Sunday, October 9, 2011

The Legacy of Women

This year’s Nobel Peace Prize winners are all women, which I believe is a first.  The Nobel Committee is to be commended, because this award is well-deserved:  http://www.nytimes.com/2011/10/08/world/nobel-peace-prize-johnson-sirleaf-gbowee-karman.html?_r=2&hp
Reading these women’s stories got me thinking about my colleagues.   The women in Educational Studies are fierce, smart, ethical, and strong.  In considering the amazing work they do, I am reminded of my own family members.
My mom, Helen, will be turning 77 this week.  She was born and raised in Decatur, Georgia, and spent her girlhood summers in south Georgia.
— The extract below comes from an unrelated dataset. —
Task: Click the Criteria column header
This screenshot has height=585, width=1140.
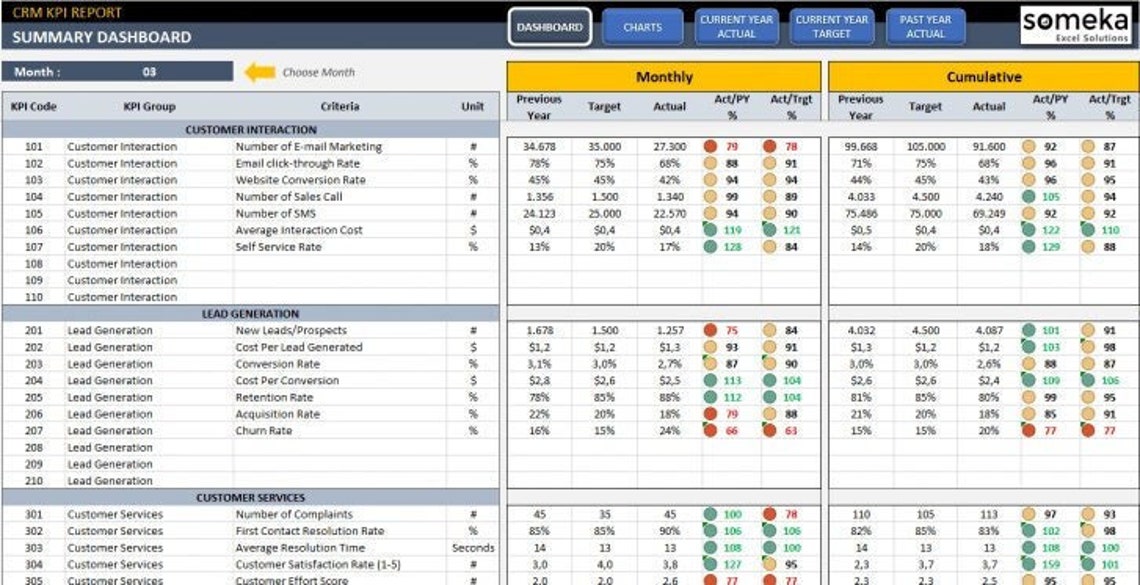Action: click(341, 106)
She came up North to Indiana University to get her graduate degree in piano and met an Indiana farm boy in the dorm cafeteria who was working on his MBA.   He bought her first legal drink, along with a bunch of illegal ones before that.  They got married, despite the fact that he was a Yankee.   
What you may not know about southern women of a certain age is that while they may have been bred to be nice, helpful, and all those other traditional feminine qualities, you don’t want to mess with them.  The movie Steel Magnolias didn’t quite capture it, according to Mom, but at least it had the right idea.      
The best example of my mother’s iron will (forget steel—that’s not strong enough) happened before the fall of the Berlin Wall.  She was a church choir director, and also directed a city-wide choir made up of members from many different churches who would sing at special corporate and nonprofit events.  Her church connected with a church in East Germany, and when Mom found out they didn’t have a set of hand bells, she found this upsetting.  EVERY church should have a set of hand bells, as music is an essential part of any church service, and bells were a beautiful and necessary addition.    
Mom spearheaded a monumental fundraising and organizational process, which included booking travel and lodging for 40 people to travel across Germany singing and sightseeing.  Despite all of her preparations, which included plenty of contact with Senator Birch Bayh’s office, they were stopped at Checkpoint Charlie.  The choir spent several scary hours stuck on the bus as the soldiers searched their luggage and rummaged through the velvet-lined cases holding the bells.  I do not know why they finally allowed the Choraliers through the barbed wire and concrete, but I am pretty sure a small gray-haired lady from the South charmed or shamed them into it.  The church congregants were grateful, and the bells continue to ring there, even today.  
My dad is used to strong women.  His mother, Marie, became a schoolteacher in a country school in southern Indiana.  At that time, she did not need a degree to teach (bizarre, I know), but she wanted to be a better teacher and spent her summers at Indiana University and teaching during the school year.  This was in the 1920’s, when very few women earned college degrees.  When she met my grandfather, they had to elope to Kentucky because schoolteachers could not be married.  They came back and she continued to teach for awhile.  Later on, after raising three boys, she retired and wrote columns for local papers on women’s issues. 
While the women in my family would never name themselves as activists, they are strong in their beliefs, their work ethic, and that they have something valuable to contribute to the world.  A worthy legacy indeed.

1 comment:

  1. "Sisters are doing it for themselves" seems a perfect song for your family!